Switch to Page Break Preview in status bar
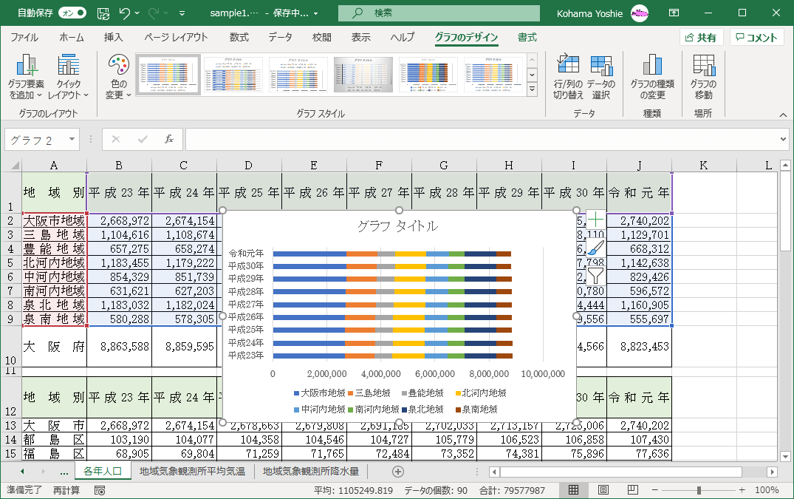This screenshot has height=499, width=794. 632,490
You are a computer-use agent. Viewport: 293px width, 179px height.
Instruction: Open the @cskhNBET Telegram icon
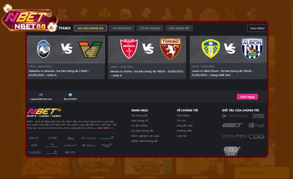click(70, 95)
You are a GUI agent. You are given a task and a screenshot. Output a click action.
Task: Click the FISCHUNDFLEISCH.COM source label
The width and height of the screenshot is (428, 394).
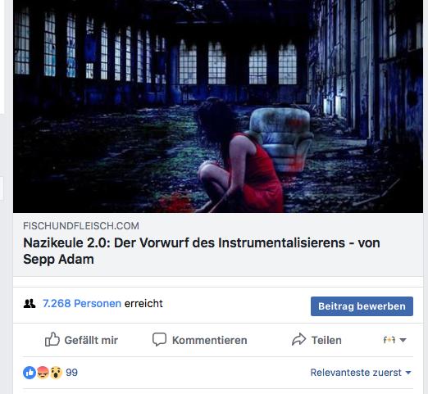[x=81, y=226]
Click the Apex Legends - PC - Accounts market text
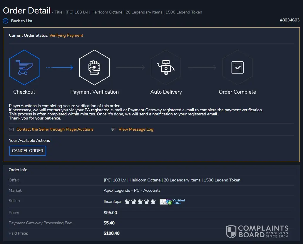 [x=132, y=190]
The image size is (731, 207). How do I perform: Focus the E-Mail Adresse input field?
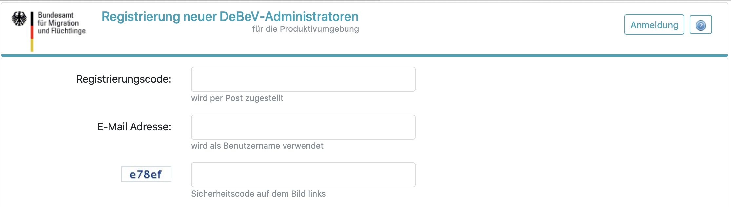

────────────────────────────────────────

Copy out every line of the records above word for word, leaving out the pictures.

Switch to Page Break Preview in status bar
This screenshot has height=499, width=794. 632,490
You are a computer-use agent. Viewport: 293px width, 179px height.
Instruction: Open the @cskhNBET Telegram icon
click(70, 95)
You are a GUI agent. You are given a task and a screenshot. Output a click action.
Task: Click the FISCHUNDFLEISCH.COM source label
The width and height of the screenshot is (428, 394).
[x=81, y=226]
Click the Apex Legends - PC - Accounts market text
 [x=132, y=190]
The image size is (731, 207). How do I perform: Focus the E-Mail Adresse input field?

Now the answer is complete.